_Istruzioni esercizio_
A - Riassumi in due frasi il brano sull'intervista al presidente della NIAF.
B - Aggiorna il brano sull'intervista al presidente della NIAF. Riscrivi la parte che si apre con le parole "Fuori dalla sede" e si chiude con "testo integrale dell’intervista.", mettendo "insegne" al posto di "bandiere".
C - Secondo il brano sull'intervista al presidente della NIAF, in quale università si è laureato il presidente Viola?

_Brano da leggere_
━━━━

Fuori dalla sede NIAF, scrive Mucci sul sito wetheitalians.com, del quale è presidente e fondatore, “ci hanno accolto le due bandiere a noi più care, che simbolizzano ciò che da quasi 40 anni fa la National Italian American Foundation. Parliamo con un presidente di 29 anni e non possiamo non essere curiosi: il paragone con cosa accade in Italia è improponibile. Dobbiamo confessare che rimaniamo affascinati dalla chiarezza del suo pensiero, dalla maturità delle sue idee, dalle prospettive molto interessanti e innovative che certamente verranno dalla sua leadership”.

Riportiamo di seguito il testo integrale dell’intervista.

“D. Presidente Viola, è una piacevole sorpresa per noi italiani vedere una persona così giovane essere nominata in un ruolo di primo piano così prestigioso come il suo nella NIAF: forse è un’abitudine più americana che italiana. Qual è la sua storia?

R. Ottengo la stessa reazione ogni volta che qualcuno viene a trovarmi dall’Italia. Vengo da una famiglia italoamericana molto tradizionale: sono nato nella stessa casa popolare a Brooklyn dove è nato mio padre e dove nacque il padre di mia madre. Le famiglie di entrambi i miei genitori venivano dall’Italia. Sono nato in un quartiere molto italiano, dove mantenevamo un’identità molto forte: mi sentivo molto italiano, con tutta la mia famiglia in casa. I miei genitori hanno portato a termine il loro ciclo di studi, dato vita insieme alle loro aziende e ci siamo trasferiti nella periferia più confortevole dei suburbs: tutta la mia famiglia si trasferì, ma a differenza di prima, dove andammo eravamo gli unici italiani.

Mi sono laureato alla Fordham University, poi ho creato una associazione no-profit a Brooklyn che si occupava di riforma della scuola: io e la mia famiglia abbiamo sempre lavorato per sostenere l’educazione di tipo cattolico. Sono un membro di NIAF da quando avevo quindici anni e un paio di anni fa, quando NIAF iniziò un percorso di cambiamento, capii che ciò poteva coinvolgere anche la leadership e pensai di dare la mia disponibilità, cosciente delle mie possibilità ma anche delle difficoltà. Ho avuto l’opportunità di parlare di fronte al Consiglio di Amministrazione, al quale ho detto che conoscevo bene la NIAF, nella quale ero già coinvolto da molto tempo, e che questa opportunità per me sarebbe stata una missione, non un lavoro. Ho detto chiaramente e onestamente quale fosse la mia visione della NIAF e della nostra comunità e cosa sarebbero potute divenire e penso che le mie idee siano state apprezzate. Così sono stato nominato Chief Operating Officer poco più di un anno fa; poi a marzo la posizione di COO è stata incorporata insieme alla Presidenza e sono stato eletto Presidente. Questa per me è una vera vocazione: il futuro della comunità italoamericana e il futuro dell’Italia sono davvero importanti per me.

Penso che avere un giovane Presidente mostra l’impegno della NIAF nel capire che la nostra comunità si sta evolvendo. Insieme con la generazione dei miei genitori e le generazioni che hanno dato vita alla NIAF, anche gli italiani d’America della mia età sono attivi e da essi arriveranno coloro che supporteranno e saranno il cuore della NIAF per i prossimi decenni a venire.

━━━━

[Righe di un dataset]
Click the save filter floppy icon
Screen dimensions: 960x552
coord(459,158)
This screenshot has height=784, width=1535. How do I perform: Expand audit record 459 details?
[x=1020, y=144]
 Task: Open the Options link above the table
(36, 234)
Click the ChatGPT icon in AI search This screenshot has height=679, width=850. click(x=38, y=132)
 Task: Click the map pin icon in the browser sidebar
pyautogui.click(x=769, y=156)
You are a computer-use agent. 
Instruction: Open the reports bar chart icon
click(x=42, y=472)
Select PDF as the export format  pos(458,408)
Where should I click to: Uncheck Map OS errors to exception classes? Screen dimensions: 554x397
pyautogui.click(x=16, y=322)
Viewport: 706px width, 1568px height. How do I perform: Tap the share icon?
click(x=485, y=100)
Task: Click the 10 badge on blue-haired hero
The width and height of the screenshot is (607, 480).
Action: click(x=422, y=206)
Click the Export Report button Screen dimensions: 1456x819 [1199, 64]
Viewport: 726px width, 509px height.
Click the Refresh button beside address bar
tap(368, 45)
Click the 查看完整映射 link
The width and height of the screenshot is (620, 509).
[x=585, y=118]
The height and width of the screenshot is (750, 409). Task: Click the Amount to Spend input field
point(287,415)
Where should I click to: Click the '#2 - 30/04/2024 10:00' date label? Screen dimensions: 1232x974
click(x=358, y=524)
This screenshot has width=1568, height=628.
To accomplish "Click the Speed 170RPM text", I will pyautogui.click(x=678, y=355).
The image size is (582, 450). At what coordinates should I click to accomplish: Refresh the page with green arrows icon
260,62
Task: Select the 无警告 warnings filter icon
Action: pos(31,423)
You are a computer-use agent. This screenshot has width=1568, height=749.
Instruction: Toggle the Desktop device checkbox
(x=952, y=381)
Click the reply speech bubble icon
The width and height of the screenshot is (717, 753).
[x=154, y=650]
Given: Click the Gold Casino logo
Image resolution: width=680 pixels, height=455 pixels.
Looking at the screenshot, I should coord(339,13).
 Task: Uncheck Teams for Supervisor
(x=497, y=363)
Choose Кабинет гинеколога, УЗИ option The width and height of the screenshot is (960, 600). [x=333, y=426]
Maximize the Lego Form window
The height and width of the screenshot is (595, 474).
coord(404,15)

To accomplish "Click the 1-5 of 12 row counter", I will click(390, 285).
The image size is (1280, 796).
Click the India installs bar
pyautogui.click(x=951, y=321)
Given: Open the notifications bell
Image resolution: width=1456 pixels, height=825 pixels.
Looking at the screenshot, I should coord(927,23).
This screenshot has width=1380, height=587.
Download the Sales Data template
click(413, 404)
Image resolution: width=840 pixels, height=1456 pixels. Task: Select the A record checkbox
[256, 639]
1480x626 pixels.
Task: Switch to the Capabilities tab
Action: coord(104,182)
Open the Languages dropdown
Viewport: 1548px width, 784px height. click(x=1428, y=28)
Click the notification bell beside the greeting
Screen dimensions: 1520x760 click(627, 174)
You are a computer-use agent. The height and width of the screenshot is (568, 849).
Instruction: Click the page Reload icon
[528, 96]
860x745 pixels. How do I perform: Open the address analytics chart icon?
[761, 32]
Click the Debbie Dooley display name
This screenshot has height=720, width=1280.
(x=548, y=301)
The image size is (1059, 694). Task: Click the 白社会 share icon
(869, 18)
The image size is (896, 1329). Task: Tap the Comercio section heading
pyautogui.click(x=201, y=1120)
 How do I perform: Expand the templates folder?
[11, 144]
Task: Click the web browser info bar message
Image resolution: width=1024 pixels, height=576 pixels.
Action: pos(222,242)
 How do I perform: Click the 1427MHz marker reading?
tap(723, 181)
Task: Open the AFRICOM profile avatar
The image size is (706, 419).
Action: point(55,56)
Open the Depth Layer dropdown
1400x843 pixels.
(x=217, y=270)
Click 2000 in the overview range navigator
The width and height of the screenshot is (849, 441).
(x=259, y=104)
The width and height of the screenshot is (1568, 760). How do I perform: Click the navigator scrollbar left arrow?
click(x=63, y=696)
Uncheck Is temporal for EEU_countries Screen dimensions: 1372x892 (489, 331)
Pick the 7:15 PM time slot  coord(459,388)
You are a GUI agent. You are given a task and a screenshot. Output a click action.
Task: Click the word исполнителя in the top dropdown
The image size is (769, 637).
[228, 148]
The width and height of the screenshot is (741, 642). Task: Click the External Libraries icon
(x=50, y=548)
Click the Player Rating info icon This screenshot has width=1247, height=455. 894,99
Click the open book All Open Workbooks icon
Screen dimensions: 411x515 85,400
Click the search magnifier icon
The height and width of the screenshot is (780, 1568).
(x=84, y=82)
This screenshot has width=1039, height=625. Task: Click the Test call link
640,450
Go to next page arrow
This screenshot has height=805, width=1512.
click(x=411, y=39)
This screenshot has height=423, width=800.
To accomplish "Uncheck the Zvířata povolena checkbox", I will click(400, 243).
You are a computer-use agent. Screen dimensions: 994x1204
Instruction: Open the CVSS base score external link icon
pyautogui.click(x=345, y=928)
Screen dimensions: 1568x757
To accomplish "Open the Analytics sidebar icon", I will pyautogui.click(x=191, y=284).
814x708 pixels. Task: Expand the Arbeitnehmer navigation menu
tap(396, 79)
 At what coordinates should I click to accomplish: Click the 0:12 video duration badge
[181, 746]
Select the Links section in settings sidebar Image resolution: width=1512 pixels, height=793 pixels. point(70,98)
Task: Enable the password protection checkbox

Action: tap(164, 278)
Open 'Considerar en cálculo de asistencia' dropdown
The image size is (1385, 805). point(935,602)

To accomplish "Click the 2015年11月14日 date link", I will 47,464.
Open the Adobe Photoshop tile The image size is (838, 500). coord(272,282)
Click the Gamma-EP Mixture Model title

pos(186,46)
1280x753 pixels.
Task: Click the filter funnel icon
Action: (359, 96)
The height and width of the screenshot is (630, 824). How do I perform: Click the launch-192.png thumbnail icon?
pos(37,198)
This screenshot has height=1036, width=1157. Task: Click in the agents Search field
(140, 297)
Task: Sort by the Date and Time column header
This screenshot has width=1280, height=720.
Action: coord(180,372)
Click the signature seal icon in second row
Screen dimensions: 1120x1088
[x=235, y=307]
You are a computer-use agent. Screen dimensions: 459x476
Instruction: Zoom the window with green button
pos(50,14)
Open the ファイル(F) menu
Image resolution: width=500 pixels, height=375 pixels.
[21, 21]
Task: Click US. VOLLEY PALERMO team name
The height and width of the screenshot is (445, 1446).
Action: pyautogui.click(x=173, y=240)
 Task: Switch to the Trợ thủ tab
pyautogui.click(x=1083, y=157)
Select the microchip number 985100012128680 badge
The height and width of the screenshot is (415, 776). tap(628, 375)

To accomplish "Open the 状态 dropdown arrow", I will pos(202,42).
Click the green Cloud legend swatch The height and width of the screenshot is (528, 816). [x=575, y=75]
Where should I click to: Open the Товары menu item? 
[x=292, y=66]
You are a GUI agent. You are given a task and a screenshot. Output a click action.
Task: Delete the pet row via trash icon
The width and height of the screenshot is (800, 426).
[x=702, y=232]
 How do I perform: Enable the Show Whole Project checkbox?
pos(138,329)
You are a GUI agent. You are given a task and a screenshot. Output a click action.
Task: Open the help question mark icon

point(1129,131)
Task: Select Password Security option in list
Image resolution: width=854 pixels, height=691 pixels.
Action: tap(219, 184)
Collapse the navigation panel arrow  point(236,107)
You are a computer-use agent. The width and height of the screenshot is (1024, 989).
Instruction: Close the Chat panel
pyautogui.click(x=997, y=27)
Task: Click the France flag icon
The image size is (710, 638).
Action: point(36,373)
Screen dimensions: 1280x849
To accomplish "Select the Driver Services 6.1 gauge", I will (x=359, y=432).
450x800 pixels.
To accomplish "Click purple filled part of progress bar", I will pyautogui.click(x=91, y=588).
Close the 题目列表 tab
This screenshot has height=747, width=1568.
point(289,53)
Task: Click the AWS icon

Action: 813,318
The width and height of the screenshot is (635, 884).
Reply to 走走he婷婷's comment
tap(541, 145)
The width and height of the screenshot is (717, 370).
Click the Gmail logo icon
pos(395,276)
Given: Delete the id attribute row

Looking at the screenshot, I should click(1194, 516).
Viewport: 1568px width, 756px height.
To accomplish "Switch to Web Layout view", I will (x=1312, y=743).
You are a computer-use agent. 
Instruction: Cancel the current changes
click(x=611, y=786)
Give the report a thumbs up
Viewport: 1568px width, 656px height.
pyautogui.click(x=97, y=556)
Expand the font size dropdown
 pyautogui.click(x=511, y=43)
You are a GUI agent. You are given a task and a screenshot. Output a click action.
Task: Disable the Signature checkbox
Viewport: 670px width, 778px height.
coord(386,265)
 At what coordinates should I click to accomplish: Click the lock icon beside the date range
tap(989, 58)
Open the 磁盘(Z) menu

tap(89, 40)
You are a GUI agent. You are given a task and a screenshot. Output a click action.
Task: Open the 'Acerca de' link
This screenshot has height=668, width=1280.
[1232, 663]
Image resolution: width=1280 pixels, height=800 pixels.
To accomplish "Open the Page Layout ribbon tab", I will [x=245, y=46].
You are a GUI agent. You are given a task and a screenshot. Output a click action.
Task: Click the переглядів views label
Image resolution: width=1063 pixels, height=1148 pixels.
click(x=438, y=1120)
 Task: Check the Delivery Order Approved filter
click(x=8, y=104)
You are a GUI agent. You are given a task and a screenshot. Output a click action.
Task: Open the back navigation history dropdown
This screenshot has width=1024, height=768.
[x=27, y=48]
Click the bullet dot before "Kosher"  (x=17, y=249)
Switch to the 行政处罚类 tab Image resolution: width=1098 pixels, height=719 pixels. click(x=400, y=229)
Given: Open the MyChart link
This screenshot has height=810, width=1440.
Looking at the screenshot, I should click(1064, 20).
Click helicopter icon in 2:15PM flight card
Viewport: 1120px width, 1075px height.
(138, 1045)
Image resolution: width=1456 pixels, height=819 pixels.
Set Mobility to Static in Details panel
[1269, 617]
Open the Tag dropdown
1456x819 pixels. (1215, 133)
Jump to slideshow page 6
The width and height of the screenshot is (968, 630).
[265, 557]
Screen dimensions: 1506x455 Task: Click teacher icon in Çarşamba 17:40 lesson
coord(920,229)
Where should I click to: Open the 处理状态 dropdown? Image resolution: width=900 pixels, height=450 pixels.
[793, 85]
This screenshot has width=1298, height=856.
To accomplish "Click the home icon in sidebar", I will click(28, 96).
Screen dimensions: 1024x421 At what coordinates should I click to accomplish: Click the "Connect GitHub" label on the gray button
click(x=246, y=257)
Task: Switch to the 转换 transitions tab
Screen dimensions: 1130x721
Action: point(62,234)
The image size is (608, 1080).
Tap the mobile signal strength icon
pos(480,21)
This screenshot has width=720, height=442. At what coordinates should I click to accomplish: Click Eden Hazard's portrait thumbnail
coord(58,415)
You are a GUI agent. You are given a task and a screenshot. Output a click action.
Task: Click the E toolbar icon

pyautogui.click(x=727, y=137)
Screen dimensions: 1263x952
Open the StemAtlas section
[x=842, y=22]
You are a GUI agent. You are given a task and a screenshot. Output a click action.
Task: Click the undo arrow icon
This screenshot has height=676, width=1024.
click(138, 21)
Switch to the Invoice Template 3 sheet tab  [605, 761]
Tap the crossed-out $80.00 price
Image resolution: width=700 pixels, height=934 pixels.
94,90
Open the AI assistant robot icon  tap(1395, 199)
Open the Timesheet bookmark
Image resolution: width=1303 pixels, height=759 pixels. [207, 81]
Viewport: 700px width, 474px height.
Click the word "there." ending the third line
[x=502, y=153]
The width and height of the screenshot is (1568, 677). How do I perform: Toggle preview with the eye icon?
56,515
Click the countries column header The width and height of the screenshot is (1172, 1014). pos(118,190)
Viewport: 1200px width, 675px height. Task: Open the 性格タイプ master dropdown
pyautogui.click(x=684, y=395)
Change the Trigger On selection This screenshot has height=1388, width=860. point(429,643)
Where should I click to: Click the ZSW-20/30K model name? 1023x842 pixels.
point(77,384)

━━━━

_Soluzioni complete_
A - Mucci racconta l'incontro con il presidente della NIAF, che ha 29 anni, e si dice colpito dalla chiarezza del suo pensiero e dalla maturità delle sue idee. Nell'intervista il presidente Viola spiega che viene da una famiglia italoamericana molto tradizionale di Brooklyn, che è membro della NIAF da quando aveva quindici anni e che è stato nominato prima Chief Operating Officer e poi eletto Presidente.

B -
Fuori dalla sede NIAF, scrive Mucci sul sito wetheitalians.com, del quale è presidente e fondatore, “ci hanno accolto le due insegne a noi più care, che simbolizzano ciò che da quasi 40 anni fa la National Italian American Foundation. Parliamo con un presidente di 29 anni e non possiamo non essere curiosi: il paragone con cosa accade in Italia è improponibile. Dobbiamo confessare che rimaniamo affascinati dalla chiarezza del suo pensiero, dalla maturità delle sue idee, dalle prospettive molto interessanti e innovative che certamente verranno dalla sua leadership”.

Riportiamo di seguito il testo integrale dell’intervista.

C - Alla Fordham University.